Dear Paul,
Paul Richard Thomas wrote:
Thanks for the patch
Thanks also from my side.
PS Why, in principle, can data objects not have co-indices?
I think there is no really fundamental reason, but it doesn't make
really sense. DATA is an explicit initialization, similar to
"integer :: i = 5"
and (mostly) has implicitly the SAVE attribute. [5.6.7 @ J3/16-007r1] To
initialize the variable on a remote image feels odd - especially as each
image initializes it to the same value.
[Side remark, since I just stumbled over it: "The statement ordering
rules allow DATA statements to appear anywhere in a program unit after
the specification statements. The ability to position DATA statements
amongst executable statements is very rarely used, unnecessary, and a
potential source of error." (B.3.5 in the section of obsolescent
features in F2015 (J3/16-007r1).)]
Cheers,
Tobias
On 21 June 2016 at 16:15, Tobias Burnus
<tobias.bur...@physik.fu-berlin.de> wrote:
Dear all,
the problem comes up with:
data a(1)[1] /1/
which is invalid. In resolve.c's check_data_variable(), one has:
if (!gfc_resolve_expr (var->expr))
return false;
...
e = var->expr;
if (e->expr_type != EXPR_VARIABLE)
gfc_internal_error ("check_data_variable(): Bad expression");
which triggers as resolve_variable() has:
if (t && flag_coarray == GFC_FCOARRAY_LIB && gfc_is_coindexed (e))

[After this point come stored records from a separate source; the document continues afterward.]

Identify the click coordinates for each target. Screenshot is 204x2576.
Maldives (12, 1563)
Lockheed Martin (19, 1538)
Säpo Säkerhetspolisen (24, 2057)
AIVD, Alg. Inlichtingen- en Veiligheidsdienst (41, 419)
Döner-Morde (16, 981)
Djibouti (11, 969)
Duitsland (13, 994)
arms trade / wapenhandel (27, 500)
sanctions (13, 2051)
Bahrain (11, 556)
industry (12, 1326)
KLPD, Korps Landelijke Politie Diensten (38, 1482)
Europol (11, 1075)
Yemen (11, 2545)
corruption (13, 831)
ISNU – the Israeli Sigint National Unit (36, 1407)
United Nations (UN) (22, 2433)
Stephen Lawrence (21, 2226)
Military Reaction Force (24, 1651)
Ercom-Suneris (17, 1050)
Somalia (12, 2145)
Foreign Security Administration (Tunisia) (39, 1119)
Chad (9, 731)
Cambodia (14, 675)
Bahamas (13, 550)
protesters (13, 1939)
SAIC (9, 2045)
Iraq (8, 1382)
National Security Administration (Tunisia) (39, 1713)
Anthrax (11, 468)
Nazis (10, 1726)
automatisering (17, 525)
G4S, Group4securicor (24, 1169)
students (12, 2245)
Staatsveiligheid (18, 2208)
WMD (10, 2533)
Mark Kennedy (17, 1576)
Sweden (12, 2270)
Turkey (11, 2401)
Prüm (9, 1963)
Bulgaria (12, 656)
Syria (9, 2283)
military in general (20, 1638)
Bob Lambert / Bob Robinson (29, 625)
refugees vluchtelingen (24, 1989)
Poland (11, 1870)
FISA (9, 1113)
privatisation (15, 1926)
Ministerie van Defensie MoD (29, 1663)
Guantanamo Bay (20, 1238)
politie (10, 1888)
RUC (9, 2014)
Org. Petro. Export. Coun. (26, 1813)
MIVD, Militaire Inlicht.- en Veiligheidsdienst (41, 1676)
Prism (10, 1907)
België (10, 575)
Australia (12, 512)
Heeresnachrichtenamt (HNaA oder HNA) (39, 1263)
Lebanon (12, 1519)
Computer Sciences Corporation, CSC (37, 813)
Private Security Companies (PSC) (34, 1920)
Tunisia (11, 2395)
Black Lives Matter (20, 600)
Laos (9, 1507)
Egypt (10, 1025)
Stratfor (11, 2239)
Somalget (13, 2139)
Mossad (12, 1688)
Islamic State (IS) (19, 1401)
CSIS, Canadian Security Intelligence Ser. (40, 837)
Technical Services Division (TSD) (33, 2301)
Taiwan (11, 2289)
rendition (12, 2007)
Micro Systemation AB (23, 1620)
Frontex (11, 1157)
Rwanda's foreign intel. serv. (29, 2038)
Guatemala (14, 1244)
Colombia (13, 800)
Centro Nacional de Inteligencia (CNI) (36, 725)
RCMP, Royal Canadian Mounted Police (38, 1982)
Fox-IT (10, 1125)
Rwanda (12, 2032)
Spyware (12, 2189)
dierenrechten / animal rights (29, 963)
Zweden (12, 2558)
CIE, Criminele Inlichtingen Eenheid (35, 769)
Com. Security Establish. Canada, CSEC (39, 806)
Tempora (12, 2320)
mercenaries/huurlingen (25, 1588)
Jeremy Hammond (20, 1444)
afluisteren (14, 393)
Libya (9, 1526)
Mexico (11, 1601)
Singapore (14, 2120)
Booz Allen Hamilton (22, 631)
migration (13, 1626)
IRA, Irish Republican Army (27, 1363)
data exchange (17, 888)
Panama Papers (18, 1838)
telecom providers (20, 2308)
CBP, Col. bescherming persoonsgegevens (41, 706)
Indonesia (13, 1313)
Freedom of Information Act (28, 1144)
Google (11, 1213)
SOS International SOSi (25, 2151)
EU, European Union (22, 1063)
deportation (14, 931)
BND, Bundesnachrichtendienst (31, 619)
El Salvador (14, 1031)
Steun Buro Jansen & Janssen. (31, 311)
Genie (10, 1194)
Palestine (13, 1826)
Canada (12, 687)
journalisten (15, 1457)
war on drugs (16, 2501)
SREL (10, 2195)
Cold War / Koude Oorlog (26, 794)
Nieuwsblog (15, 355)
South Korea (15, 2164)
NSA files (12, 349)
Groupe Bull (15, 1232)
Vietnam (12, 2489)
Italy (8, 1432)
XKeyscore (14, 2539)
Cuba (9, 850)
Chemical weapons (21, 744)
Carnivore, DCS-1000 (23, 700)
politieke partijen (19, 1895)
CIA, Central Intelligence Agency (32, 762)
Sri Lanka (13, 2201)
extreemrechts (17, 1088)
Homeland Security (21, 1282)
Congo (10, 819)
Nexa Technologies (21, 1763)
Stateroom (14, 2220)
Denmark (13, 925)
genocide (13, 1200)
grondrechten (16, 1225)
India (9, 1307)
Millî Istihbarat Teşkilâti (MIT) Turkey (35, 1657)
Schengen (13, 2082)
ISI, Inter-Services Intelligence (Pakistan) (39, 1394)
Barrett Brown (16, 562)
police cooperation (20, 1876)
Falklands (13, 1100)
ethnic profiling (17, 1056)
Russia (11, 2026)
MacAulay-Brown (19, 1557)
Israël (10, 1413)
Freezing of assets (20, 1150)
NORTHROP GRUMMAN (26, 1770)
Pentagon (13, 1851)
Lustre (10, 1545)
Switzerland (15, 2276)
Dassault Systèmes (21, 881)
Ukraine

add_caf_get_intrinsic (e);
The solution is either not to decorate the DATA variable with
caf_get() - or to strip it off for testing. The latter has been
done in this patch. It's not really beautify, but works.
Additionally, I had to add the argument-handling short cut
as otherwise, more and more caf_get() could be added around the
argument, which is both pointless and causes the strip off to
fail.
Build and regtested on x86-64-gnu-linux.
OK for the trunk? Or do you see a more beautiful approach?